- Raków skromnie wygrał z ŁKS-em
- Jedynego gola w tym spotkaniu zdobył Papanikolaou
- ŁKS nadal w strefie spadkowej
Papanikolaou daje trzy punkty Medalikom
Raków Częstochowa już od pierwszych minut zdominował ŁKS. Medaliki szybko chciały potwierdzić swoją przewagę i to im się udało już w ósmej minucie meczu. Po asyście Cebuli na listę strzelców wpisał się Papanikolaou.
W kolejnych minutach spotkanie nieco się wyrównało, choć nadal sporą przewagę mieli gospodarze. ŁKS miał spore problemy z dotarciem pod bramkę rywala i nie potrafił realnie zagrozić bramce strzeżonej przez Kovacevicia. Również Raków nie stwarzał sobie zbyt wielu dogodnych sytuacji i spotkanie stało na dość przeciętnym poziomie.

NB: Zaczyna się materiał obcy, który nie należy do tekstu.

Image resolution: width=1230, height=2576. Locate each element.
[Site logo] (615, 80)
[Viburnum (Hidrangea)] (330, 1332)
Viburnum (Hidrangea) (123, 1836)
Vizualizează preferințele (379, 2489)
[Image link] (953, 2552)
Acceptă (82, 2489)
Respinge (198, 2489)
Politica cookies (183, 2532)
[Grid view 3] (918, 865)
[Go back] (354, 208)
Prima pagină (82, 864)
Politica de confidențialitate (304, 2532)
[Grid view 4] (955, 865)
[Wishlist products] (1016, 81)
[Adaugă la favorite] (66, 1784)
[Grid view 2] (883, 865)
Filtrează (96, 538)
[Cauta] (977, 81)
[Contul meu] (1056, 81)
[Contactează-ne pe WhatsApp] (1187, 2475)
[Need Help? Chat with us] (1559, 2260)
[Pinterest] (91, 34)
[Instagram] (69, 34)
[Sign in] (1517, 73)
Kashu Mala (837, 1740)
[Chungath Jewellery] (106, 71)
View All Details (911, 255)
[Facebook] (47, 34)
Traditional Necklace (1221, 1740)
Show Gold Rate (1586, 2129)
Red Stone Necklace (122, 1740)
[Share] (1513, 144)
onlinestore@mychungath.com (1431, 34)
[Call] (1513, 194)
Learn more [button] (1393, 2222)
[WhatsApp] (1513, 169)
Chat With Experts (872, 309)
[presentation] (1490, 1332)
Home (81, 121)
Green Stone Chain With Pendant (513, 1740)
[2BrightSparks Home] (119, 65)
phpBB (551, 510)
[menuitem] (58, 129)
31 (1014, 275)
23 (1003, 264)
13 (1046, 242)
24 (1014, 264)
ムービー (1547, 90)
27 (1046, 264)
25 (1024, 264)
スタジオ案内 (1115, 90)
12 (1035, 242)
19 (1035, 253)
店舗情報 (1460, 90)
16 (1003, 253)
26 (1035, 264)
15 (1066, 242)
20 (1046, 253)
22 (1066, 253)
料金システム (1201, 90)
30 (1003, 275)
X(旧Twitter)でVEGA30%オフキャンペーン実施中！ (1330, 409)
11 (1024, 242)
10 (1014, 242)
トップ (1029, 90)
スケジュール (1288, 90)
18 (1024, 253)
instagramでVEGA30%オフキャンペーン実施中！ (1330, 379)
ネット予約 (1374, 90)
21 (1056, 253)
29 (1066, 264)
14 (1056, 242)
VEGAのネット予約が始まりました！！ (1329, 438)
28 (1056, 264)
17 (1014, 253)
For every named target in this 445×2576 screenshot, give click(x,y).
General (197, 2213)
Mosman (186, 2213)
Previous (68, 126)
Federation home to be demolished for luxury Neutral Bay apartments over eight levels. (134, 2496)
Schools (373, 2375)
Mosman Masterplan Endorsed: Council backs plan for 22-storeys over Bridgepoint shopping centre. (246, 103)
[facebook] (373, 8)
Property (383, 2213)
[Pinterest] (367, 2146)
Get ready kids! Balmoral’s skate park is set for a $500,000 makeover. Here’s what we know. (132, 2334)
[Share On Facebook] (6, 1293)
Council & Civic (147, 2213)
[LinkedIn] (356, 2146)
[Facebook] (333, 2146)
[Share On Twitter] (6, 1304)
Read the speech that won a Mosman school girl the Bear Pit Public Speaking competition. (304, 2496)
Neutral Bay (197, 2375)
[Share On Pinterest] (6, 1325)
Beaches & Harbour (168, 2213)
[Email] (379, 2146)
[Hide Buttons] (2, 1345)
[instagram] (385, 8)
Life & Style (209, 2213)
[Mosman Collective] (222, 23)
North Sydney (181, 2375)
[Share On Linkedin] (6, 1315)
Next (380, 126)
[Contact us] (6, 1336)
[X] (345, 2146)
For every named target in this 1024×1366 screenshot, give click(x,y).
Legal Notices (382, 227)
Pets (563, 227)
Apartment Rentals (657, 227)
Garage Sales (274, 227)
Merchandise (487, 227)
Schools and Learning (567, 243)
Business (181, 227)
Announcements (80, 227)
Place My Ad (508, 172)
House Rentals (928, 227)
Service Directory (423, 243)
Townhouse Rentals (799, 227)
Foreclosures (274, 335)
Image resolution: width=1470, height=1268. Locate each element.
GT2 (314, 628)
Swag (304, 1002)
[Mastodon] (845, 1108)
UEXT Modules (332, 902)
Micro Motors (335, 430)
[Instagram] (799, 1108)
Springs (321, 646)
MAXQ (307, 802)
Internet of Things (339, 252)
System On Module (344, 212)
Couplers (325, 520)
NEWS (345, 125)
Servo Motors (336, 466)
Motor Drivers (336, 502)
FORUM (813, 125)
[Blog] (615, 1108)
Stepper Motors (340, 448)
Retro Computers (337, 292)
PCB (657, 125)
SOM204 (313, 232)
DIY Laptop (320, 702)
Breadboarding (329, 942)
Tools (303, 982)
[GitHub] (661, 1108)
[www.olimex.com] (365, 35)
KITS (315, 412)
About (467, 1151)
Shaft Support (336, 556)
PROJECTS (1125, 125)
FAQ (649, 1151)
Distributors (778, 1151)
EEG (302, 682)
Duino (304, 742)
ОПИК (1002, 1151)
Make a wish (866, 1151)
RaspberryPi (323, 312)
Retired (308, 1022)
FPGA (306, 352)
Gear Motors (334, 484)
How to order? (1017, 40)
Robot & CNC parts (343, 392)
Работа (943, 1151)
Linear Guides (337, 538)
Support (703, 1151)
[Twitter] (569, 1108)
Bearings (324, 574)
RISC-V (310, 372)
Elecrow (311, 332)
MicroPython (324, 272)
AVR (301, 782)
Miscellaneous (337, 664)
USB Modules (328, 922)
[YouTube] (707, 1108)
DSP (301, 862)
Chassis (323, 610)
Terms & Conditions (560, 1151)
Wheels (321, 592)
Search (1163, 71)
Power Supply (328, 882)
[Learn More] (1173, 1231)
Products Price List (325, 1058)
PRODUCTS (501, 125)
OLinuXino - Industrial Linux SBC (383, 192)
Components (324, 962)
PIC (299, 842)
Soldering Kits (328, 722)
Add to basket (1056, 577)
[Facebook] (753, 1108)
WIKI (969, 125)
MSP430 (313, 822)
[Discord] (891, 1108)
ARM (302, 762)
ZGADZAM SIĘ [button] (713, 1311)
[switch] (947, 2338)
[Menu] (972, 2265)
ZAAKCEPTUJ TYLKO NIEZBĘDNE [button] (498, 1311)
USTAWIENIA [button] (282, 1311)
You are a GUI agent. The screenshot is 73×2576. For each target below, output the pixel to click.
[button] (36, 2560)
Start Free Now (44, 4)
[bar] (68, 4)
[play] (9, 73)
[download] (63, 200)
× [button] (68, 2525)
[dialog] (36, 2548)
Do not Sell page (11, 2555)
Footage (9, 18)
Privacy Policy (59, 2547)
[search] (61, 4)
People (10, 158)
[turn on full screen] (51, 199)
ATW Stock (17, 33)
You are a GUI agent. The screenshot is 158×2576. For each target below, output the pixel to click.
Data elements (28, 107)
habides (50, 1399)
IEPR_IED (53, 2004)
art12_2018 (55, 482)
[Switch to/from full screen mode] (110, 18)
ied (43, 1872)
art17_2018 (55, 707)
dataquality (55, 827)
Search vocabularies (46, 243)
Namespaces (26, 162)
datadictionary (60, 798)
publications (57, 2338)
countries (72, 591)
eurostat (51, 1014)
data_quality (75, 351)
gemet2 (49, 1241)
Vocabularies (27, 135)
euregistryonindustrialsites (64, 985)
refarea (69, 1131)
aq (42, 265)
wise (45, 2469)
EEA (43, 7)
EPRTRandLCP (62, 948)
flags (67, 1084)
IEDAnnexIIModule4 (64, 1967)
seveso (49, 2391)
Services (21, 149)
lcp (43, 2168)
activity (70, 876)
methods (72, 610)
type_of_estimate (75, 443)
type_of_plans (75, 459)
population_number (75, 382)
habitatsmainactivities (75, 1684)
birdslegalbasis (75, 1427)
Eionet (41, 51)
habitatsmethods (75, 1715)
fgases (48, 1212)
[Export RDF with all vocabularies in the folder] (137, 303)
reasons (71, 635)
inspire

Po zmianie stron Raków nie forsował tempa. Dało się zauważyć, że zespół z Częstochowy myśli już o czwartkowym meczu z Atalantą Bergamo w Lidze Europy. Medaliki głównie skupiły się na kontrolowaniu spotkania i nie dopuszczeniu rywala pod własne pole karne długimi fragmentami przetrzymując piłkę.
ŁKS mimo kilku okazji nie zdołał doprowadzić do wyrównania. Goście rozegrali niezłe zawody, ale nie byli w stanie konkurować ze znacznie silniejszym rywalem i pozostają na przed ostatnim miejscu w tabeli.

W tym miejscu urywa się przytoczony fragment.